That period of time is such an amazing time for a young adult. It’s filled with excitement and fraught with challenges. In your late teen years and early twenties there is such a feeling of invincibility. Ironically, it is at the time that you are perhaps the most vulnerable as an adult, until perhaps very old age.

I can say without a doubt I most certainly didn’t make all the right decisions — and some of those wrong decisions involved the Southern Comfort in the bottle.

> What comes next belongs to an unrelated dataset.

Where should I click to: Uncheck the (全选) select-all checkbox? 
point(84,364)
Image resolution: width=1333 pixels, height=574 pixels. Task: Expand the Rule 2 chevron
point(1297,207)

Mama will wholeheartedly agree about my decision making. Once I called her as I was freaking out about finding a grey hair. I was 18. (I’ve been working on the silver mane for a while.)

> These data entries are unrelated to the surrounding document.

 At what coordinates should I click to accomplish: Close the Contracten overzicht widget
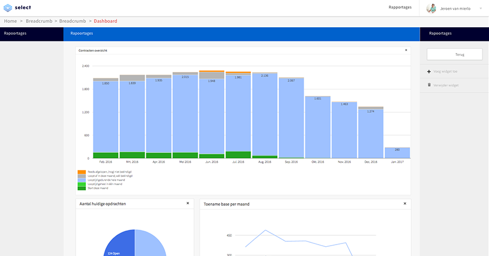[405, 50]
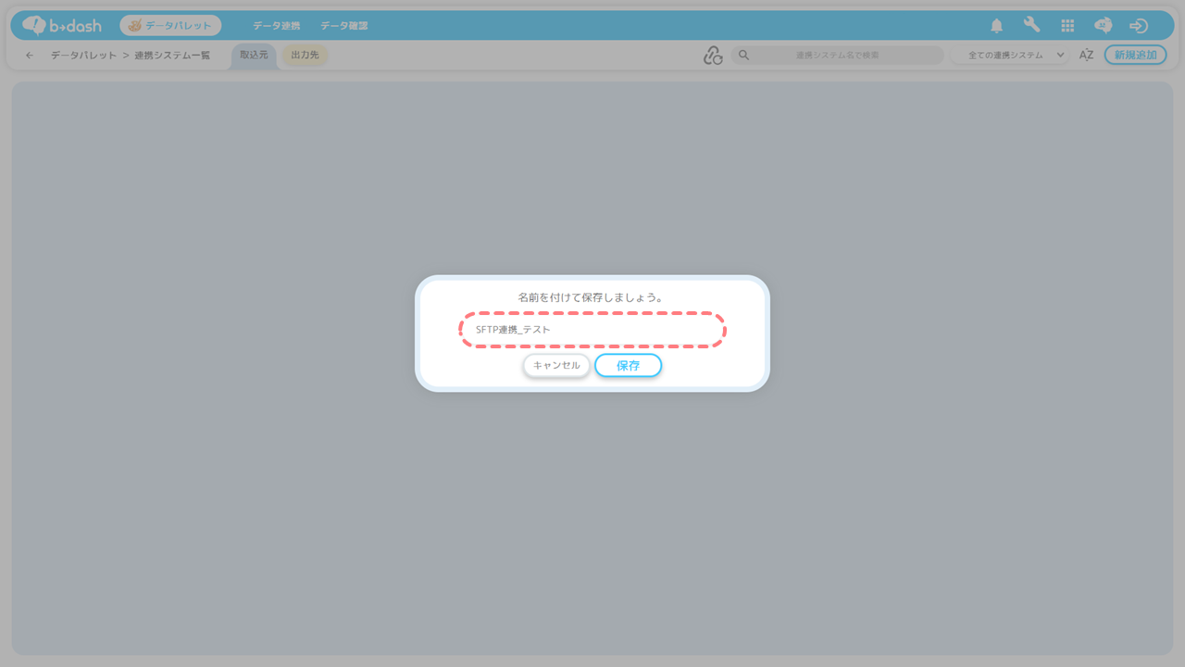
Task: Go back using the left arrow
Action: 30,56
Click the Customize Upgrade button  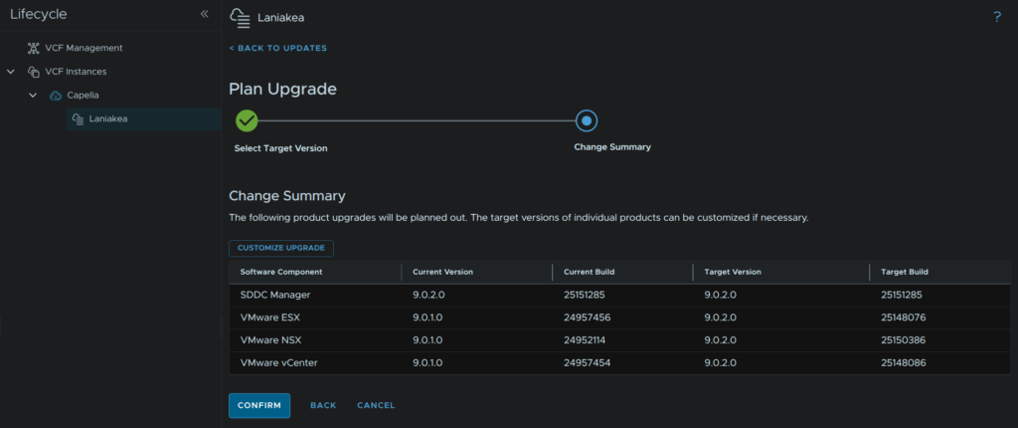[281, 248]
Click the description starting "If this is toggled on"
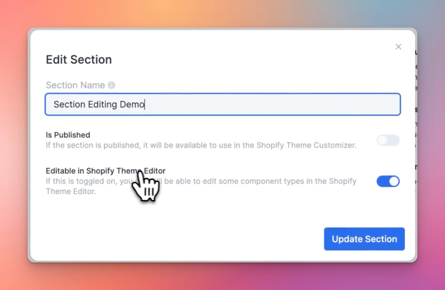 click(201, 186)
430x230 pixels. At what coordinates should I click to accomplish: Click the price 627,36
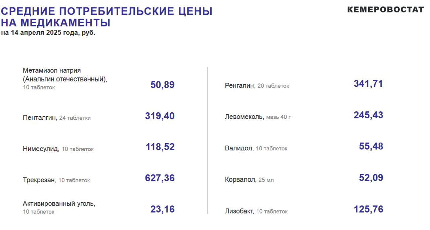click(x=160, y=178)
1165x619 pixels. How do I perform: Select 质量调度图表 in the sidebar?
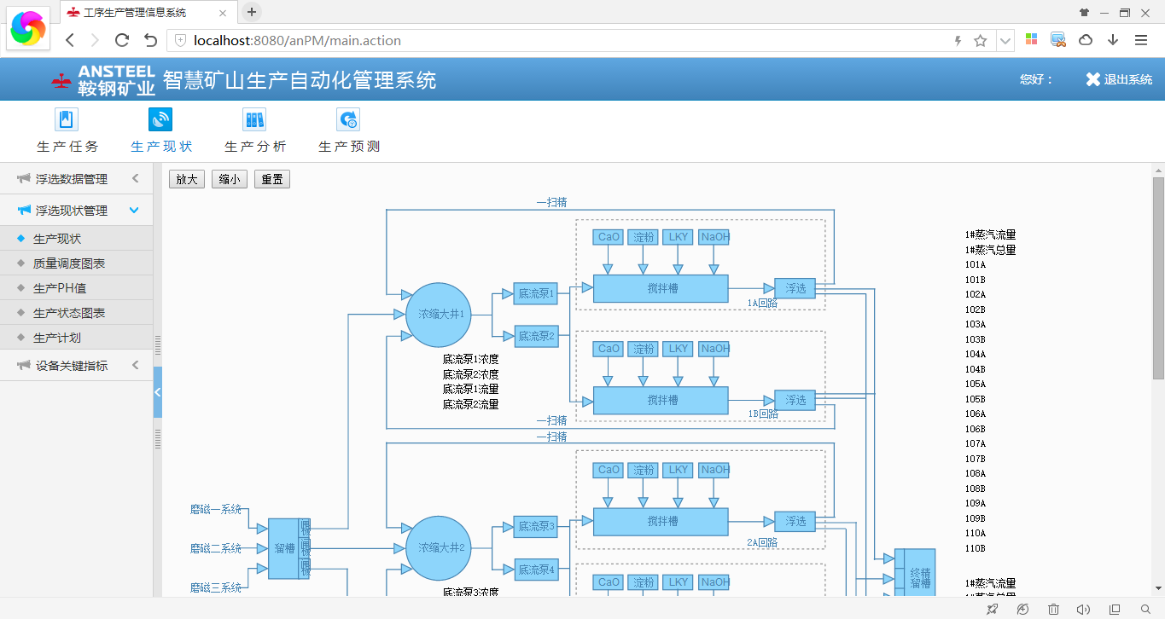tap(69, 263)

“Mama!! I found a grey hair,” I shrieked.

She didn’t skip a beat and drawled, “It’s all those bad checks you’ve been writing.”

Some of my better decisions involved friendships. While in Athens I stayed with my friend Rebecca Lang, a fellow food writer and cookbook author. We’re both “little chickens” of Nathalie Dupree and have been friends for over 10 years. We share an adult friendship that is immeasurable to me.

I also had dinner with one of my best friends from college, who still lives in the area and had lunch with another dear college friend. My college friends and I have maintained contact for nearly 25 years. The best part is I feel like I can pick up with them without batting an eye. There’s no “Big Chill” mentality – we’ve never grown apart enough to have to rediscover each other again. We truly love each other. There’s no pretense or pretending. It’s just open, honest, emotion. They’ve truly seen me at my worst and at my best as I have them. Things have changed, sure. We’ve all loved and lost. Our parents are older and some have passed. Some have children and others do not. We’ve all grown in different ways and have wildly different priorities. And yet, the immediacy of that enveloping emotion comes from complete acceptance. That is what defines real real comfort.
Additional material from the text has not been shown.